Zu erledigende Aufgaben:
1. Nenne jede Form der großgeschriebenen Anrede in der zweiten Person aus dem Seitenauszug, also Pronomen und Possessivpronomen. Führe jede Form nur einmal auf.
2. Ändere im Seitenauszug den Abschnitt, der mit "Wenn Du Dir" anfängt und sich bis "Überwinterung bestimmt fündig." erstreckt. Setze dabei "Ausfälle" an die Stelle von "Verluste".
3. Was sollte laut Seitenauszug beim Fischkauf im Becken des Händlers und im eigenen Teich etwa identisch sein?

Seitenauszug:
Wenn Du Dir Fische kaufst, bedenke, daß die Temperatur in dem Becken beim Händler mit dem in Deinem Teich etwa identisch sein sollte, sonst kriegen die Tiere ja gleich einen Schock und können sterben.

Zur Überwinterung kann ich sagen: es ist immer etwas schwierig - ich habe diesen Winter auch Verluste hinnehmen müssen.
Am besten, Du liest Dich mal in Ruhe durch das Forum, da wirst Du bezüglich Überwinterung bestimmt fündig.

Also, viel Spaß beim Lesen und Planen Deines Teiches!


----------



## Annett (25. Apr. 2006)

*AW: Koi Teich*

Hi,

da hat wohl jemand etwas zu flot gelesen... 
Schwamm drüber  

Also auch von mir erstmal Willkommen im Forum.
Einen Teil Deiner Fragen hat ja unterdessen Dodi beantwortet.
Wenn ich mir heute einen Koiteich bauen würden, dann mit hoher Wahrscheinlichkeit einen ohne Goldfische. 
Die sind echt schlimmer als die "Karnickel".

Bereitgestelltes Material:

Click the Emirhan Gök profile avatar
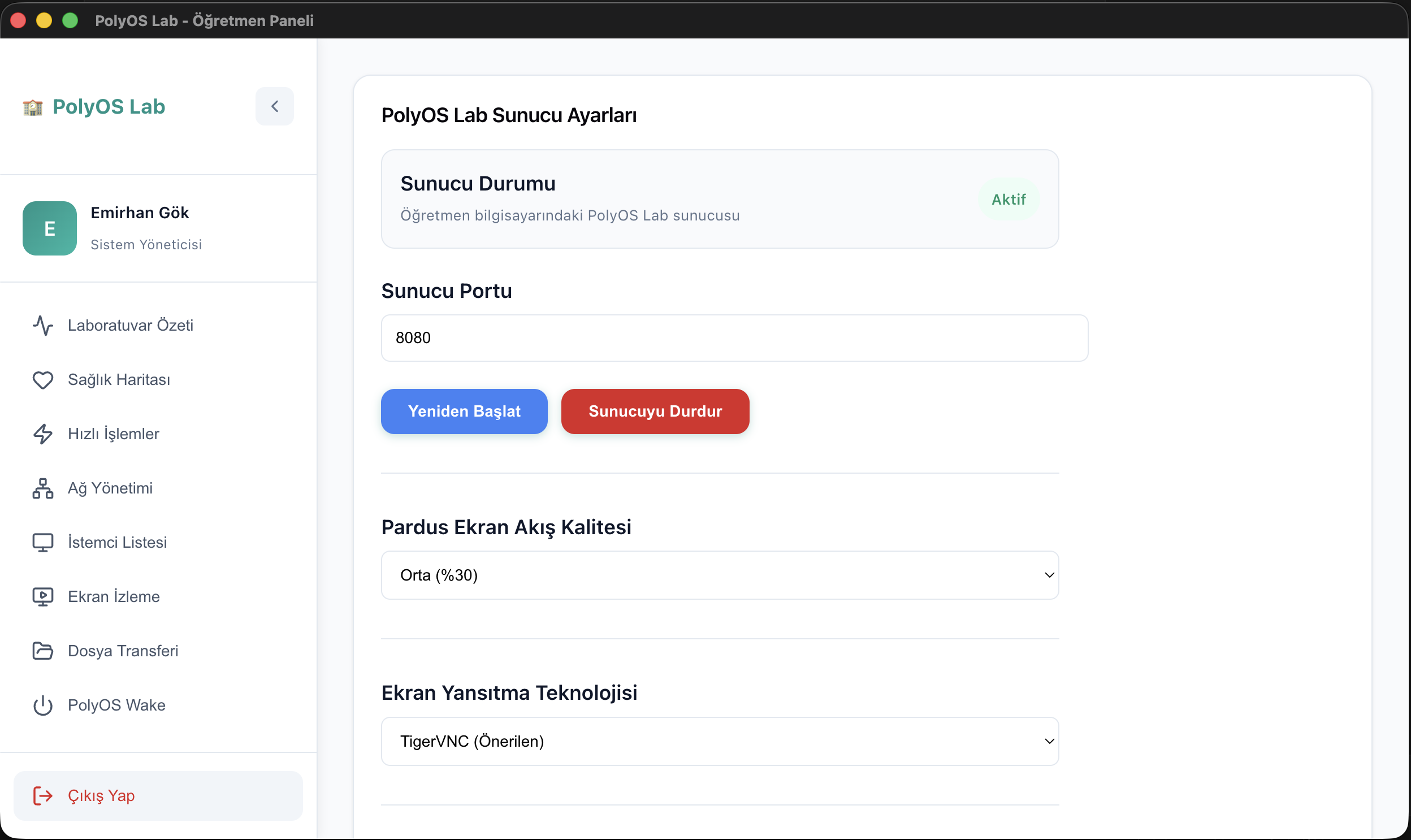Image resolution: width=1411 pixels, height=840 pixels. pos(50,229)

Lösungen:
1. Du, Dir, Deinem, Dich, Deines, Deiner

2.
Wenn Du Dir Fische kaufst, bedenke, daß die Temperatur in dem Becken beim Händler mit dem in Deinem Teich etwa identisch sein sollte, sonst kriegen die Tiere ja gleich einen Schock und können sterben.

Zur Überwinterung kann ich sagen: es ist immer etwas schwierig - ich habe diesen Winter auch Ausfälle hinnehmen müssen.
Am besten, Du liest Dich mal in Ruhe durch das Forum, da wirst Du bezüglich Überwinterung bestimmt fündig.

3. Die Temperatur.